Just as in humans and other mammals, a new mother’s nutritional needs change dramatically after she gives birth and begins producing milk. If she’s off her feed or doesn’t eat enough of the right things, her body begins mobilizing her own fat and muscle (protein) stores to fuel lactation.

Heins notes that the risk of metabolic disease is low since mothers and calves are returned to the dairy soon after birth. And feed consumption naturally drops as calving approaches due to physical discomfort and hormonal changes.

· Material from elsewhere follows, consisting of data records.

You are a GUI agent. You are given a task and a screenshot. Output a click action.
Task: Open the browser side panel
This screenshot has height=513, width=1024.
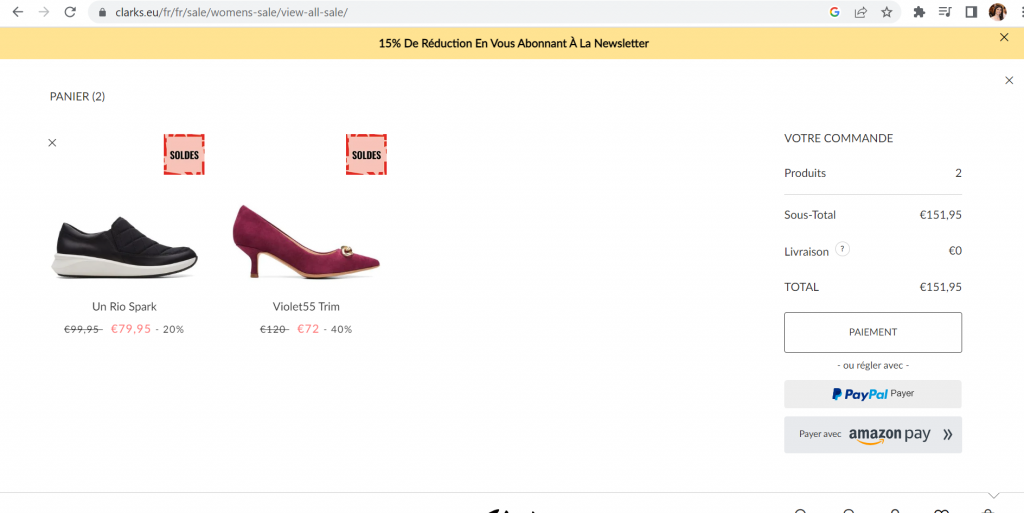(x=971, y=12)
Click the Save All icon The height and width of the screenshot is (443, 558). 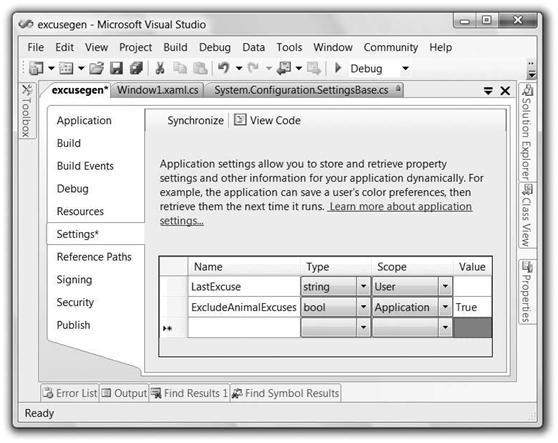tap(137, 68)
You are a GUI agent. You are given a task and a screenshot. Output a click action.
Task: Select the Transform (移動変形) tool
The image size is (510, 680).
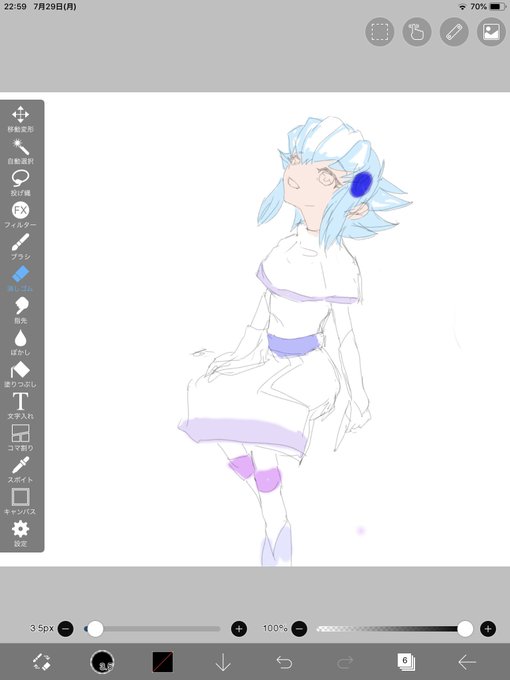(20, 118)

“Our goal is to get them in and get them out as quickly as possible, so we reduce the risk of metabolic disease. The other thing we do is bring feed from dairy that these animals are already consuming. There’s no change in feed but the environment does change quite a bit and then we have a lot of people coming through.”

Though exhausted after 11 days of catching up with friends, explaining large animal care to fair goers with little to no farm experience, and tending to laboring cows and their calves, Gentry considered it a valuable learning experience.

“I just try to learn from every experience,” Gentry says. “I treat every patient like they’re the most important patient because they are. They’re the one in your hands right that second. That’s the perspective I try to take into it, and I feel like I’ve got the most out of my clinical rotations by doing that.”